Durante su testimonio en el juicio que enfrenta al magnate con la compañía creadora de ChatGPT, Musk afirmó que no habría aportado más de 40 millones de dólares si hubiera sabido que la organización evolucionaría hacia un modelo orientado a beneficios económicos. “Podría haberla iniciado como una empresa con fines de lucro, pero decidí no hacerlo”, declaró, según reportes citados en la audiencia.
El fundador de Tesla y SpaceX sostuvo que fue persuadido por Sam Altman y Greg Brockman para respaldar el proyecto bajo compromisos que, según su versión, no se cumplieron. Además, se atribuyó un papel central en los orígenes de OpenAI, desde la concepción de la idea hasta la selección de talento clave.

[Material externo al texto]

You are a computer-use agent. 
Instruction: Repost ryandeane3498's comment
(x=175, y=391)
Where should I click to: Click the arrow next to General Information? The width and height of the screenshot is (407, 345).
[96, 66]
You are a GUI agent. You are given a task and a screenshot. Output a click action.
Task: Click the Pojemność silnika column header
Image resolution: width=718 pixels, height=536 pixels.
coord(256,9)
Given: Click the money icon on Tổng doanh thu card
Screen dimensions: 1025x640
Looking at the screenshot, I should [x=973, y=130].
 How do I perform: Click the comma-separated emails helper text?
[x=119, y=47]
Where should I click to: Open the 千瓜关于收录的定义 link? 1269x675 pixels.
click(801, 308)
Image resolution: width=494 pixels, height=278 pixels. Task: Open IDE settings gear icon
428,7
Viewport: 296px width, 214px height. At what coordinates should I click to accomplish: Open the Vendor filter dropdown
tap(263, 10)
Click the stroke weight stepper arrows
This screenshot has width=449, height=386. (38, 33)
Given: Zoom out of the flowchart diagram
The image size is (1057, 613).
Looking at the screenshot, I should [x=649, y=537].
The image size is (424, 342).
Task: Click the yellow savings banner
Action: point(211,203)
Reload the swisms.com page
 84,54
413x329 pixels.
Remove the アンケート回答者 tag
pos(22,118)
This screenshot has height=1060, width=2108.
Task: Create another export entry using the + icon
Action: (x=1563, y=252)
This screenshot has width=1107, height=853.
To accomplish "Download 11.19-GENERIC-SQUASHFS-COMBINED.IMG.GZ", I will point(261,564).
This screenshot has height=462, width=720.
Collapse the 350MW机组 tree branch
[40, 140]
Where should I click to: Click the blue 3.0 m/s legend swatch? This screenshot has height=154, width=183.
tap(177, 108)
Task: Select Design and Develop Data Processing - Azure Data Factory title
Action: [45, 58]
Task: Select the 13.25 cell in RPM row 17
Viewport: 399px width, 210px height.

El caso, que se desarrolla en una corte federal en Oakland, podría tener implicaciones significativas para el futuro de la empresa, que contempla salir a bolsa hacia finales de este año. Musk ha solicitado que se revierta la aprobación que permitió a OpenAI transformarse en una entidad con fines de lucro, además de una compensación económica y la destitución de Altman.
Por su parte, OpenAI ha rechazado las acusaciones, calificando la demanda como infundada y motivada por intereses competitivos. La compañía sostiene que Musk busca frenar su avance en el sector de la inteligencia artificial mediante acciones legales.
Como parte de las pruebas presentadas, se dio a conocer un correo electrónico de 2015 en el que Altman reconoce a Musk como “la principal inspiración” detrás del proyecto. En ese intercambio, también se evidencia la preocupación del empresario por establecer mecanismos de gobernanza que evitaran desviaciones en la misión original de la organización.
La relación entre Musk y OpenAI se deterioró en 2018, cuando el empresario abandonó la junta directiva tras desacuerdos internos. Desde entonces, la compañía ha evolucionado hacia una estructura de beneficio limitado y, más recientemente, ha avanzado en su transición hacia un modelo con fines de lucro, con el respaldo de reguladores en Estados Unidos.
El juicio continuará esta semana con el contrainterrogatorio de Musk, en un proceso que no solo enfrenta a figuras clave del sector tecnológico, sino que también pone en el centro del debate el rumbo ético y económico del desarrollo de la inteligencia artificial.